Thats strange that i get here differnenc values - because i placed the hallsensor for myself at 120° and the value up to 2° differenc schould be okay.
Also if the temperature changes, because i glue the sensors direct to the windings...

I will check the winding of the motor, if there are an mistake,.... im am waiting for an other motor, with some windings more than i have now.
i will tell you what i finding out.
 
according to the manual....

2.2.16 All-wheel drive mode
Optional 2WD mode used to connect a second slave controller to operate a second motor. From the menu, you can enable / disable the second motor, and set the maximum vehicle speed at which the second motor will run. For example when using a planetary geared motor with an over running clutch as a slave, you can set it to turn off when it reaches a preset speed, since it only acts as an helper at startup and low speeds or in those situations like climbing where the main direct-drive motor may not be sufficiently effective. The slave controller must have an additional connector. The additional connector is not included as standard and must be ordered separately.

3.3.7 Traction settings
2WD enable – enables/ disables all-wheel drive mode. A second controller can be connected to the peripheral bus of the main controller. The slave controller is controlled by the main controller, if this option is enabled.
Slave SL - When this speed is reached, the second additional controller is disabled. It is recommended to use this setting if in 2WD mode, the second motor has a planetary gear and overrunning clutch and helps only at low speeds and at high speeds spins uselessly.
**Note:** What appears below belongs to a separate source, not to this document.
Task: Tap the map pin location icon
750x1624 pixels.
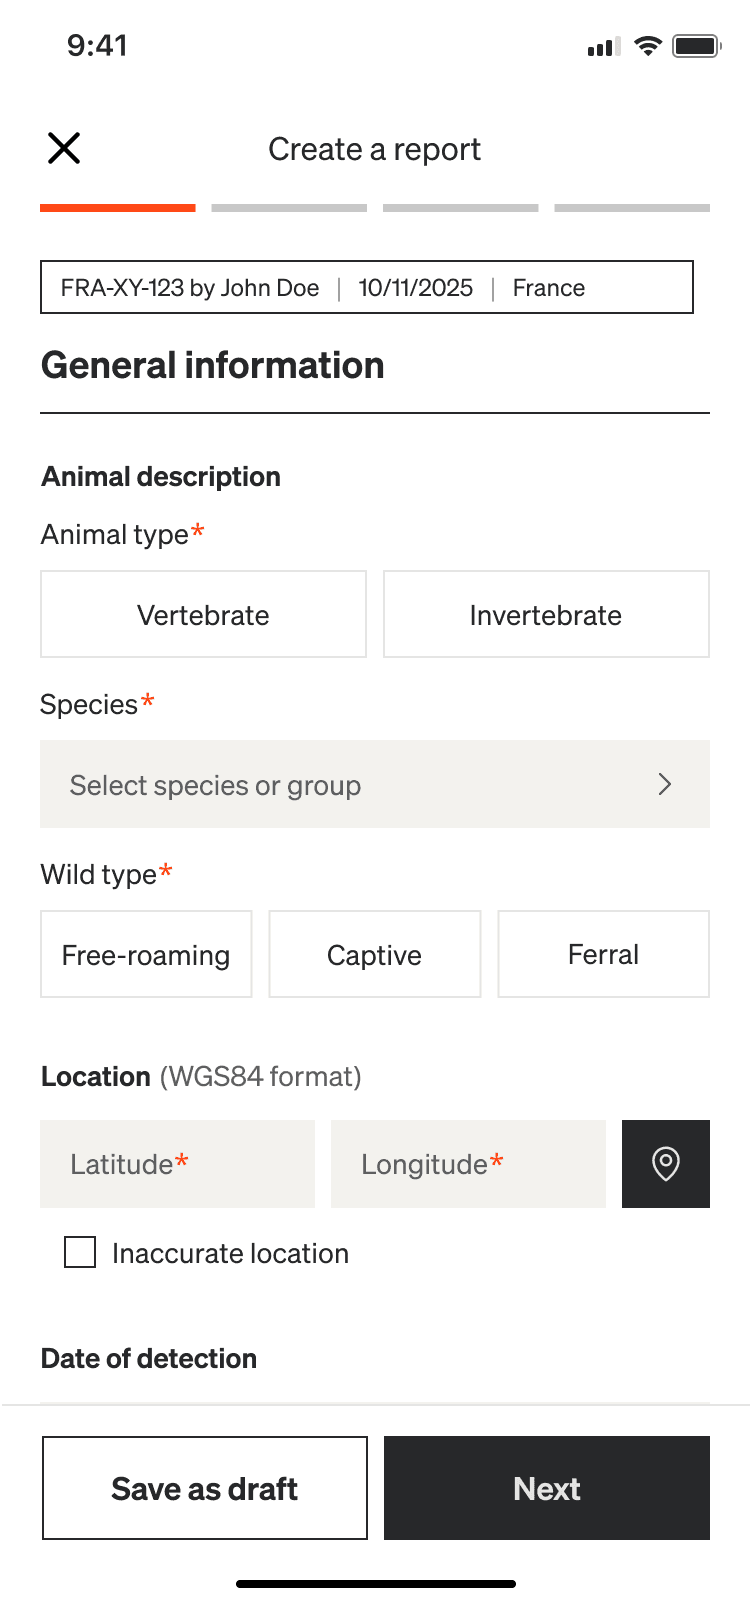Action: [665, 1164]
does anyone know if the 2nd controller has to be an Adaptto, or if it can be a different make controller ?

(I'm guessing it has to be another adaptto, but it's worth asking before I buy a mini for the front wheel)
 
knighty said:
according to the manual....

2.2.16 All-wheel drive mode
Optional 2WD mode used to connect a second slave controller to operate a second motor. From the menu, you can enable / disable the second motor, and set the maximum vehicle speed at which the second motor will run. For example when using a planetary geared motor with an over running clutch as a slave, you can set it to turn off when it reaches a preset speed, since it only acts as an helper at startup and low speeds or in those situations like climbing where the main direct-drive motor may not be sufficiently effective. The slave controller must have an additional connector. The additional connector is not included as standard and must be ordered separately.

3.3.7 Traction settings
2WD enable – enables/ disables all-wheel drive mode. A second controller can be connected to the peripheral bus of the main controller. The slave controller is controlled by the main controller, if this option is enabled.
Slave SL - When this speed is reached, the second additional controller is disabled. It is recommended to use this setting if in 2WD mode, the second motor has a planetary gear and overrunning clutch and helps only at low speeds and at high speeds spins uselessly.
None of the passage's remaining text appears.